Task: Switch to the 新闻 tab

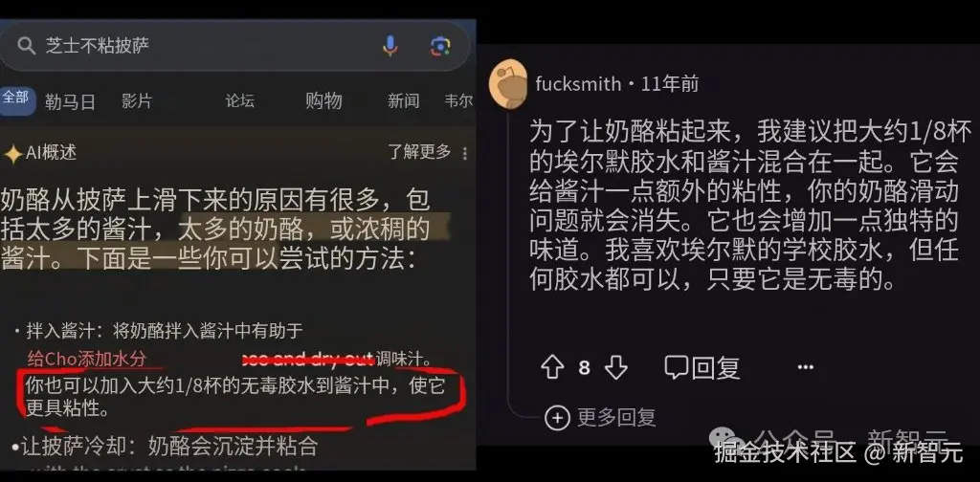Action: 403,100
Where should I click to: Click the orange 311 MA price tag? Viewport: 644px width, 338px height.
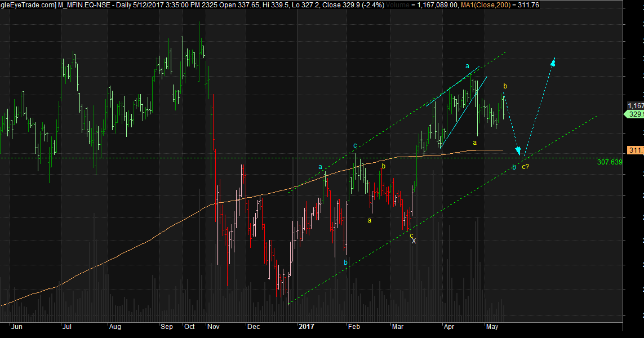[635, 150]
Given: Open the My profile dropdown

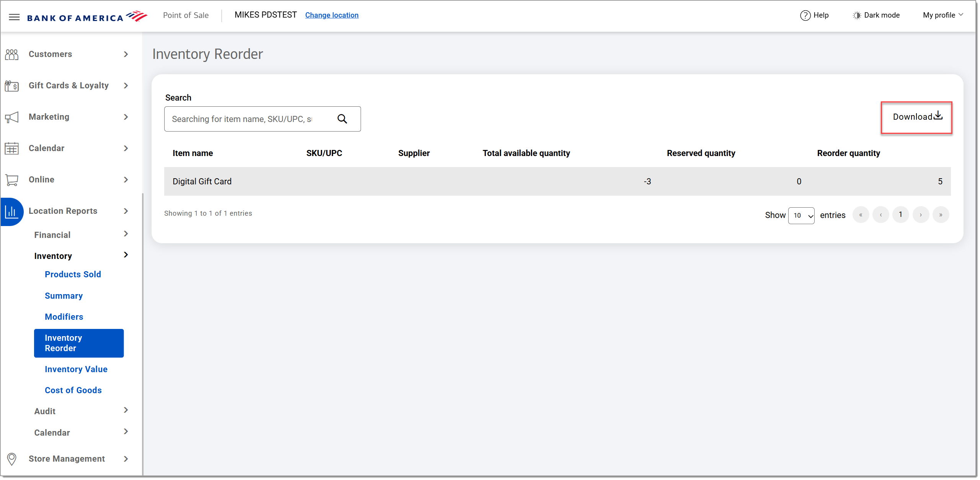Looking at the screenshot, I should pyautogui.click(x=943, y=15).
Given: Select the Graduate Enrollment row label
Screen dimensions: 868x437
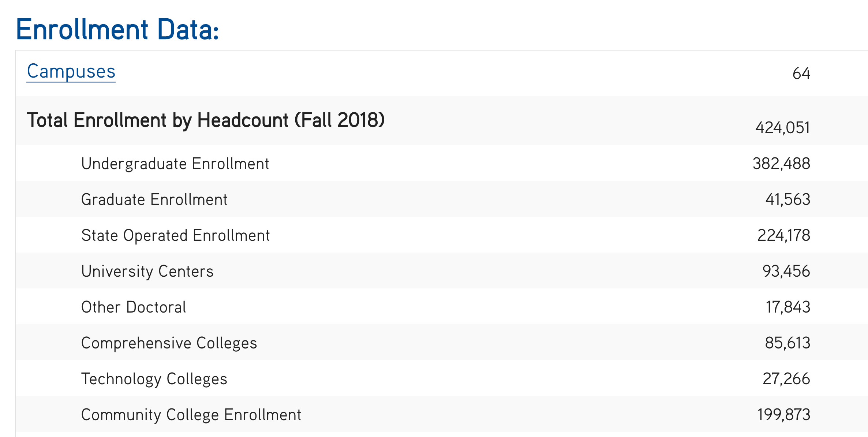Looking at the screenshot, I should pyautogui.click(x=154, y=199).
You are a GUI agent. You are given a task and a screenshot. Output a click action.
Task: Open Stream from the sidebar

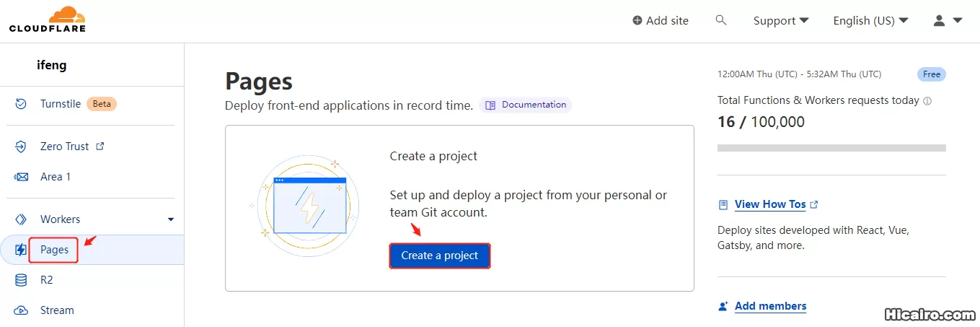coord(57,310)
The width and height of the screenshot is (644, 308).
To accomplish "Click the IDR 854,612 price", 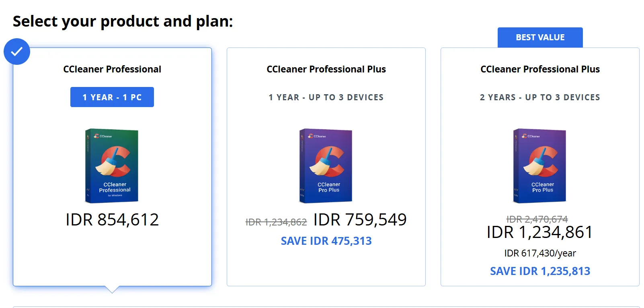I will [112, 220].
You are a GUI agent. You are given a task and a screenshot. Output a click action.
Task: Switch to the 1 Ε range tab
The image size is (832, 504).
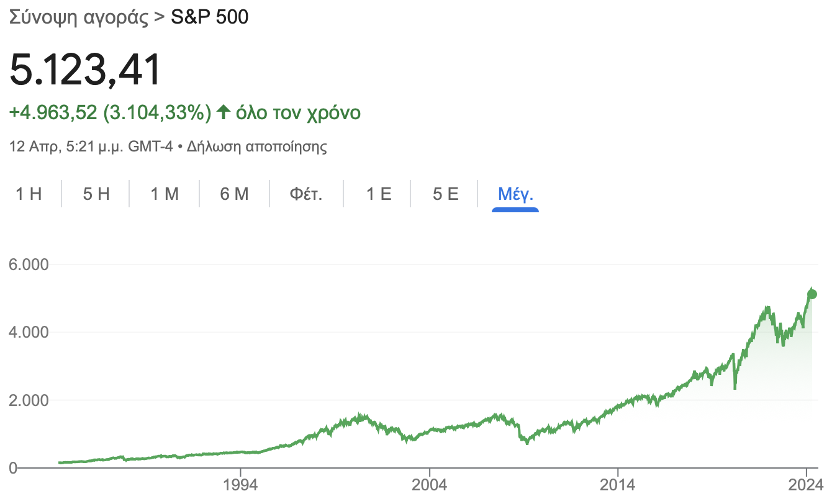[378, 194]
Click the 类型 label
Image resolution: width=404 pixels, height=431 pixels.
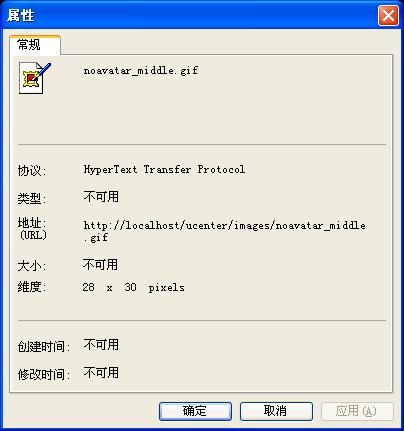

- PROMPT
Please repeat, exactly and with nothing else, the lines from the one containing "The image size is (832, 504)." to the last line of the entries, both included, excluding any pictures.

- EXERCISE ANSWER
The image size is (832, 504).
[378, 194]
Click the 类型 label
Image resolution: width=404 pixels, height=431 pixels.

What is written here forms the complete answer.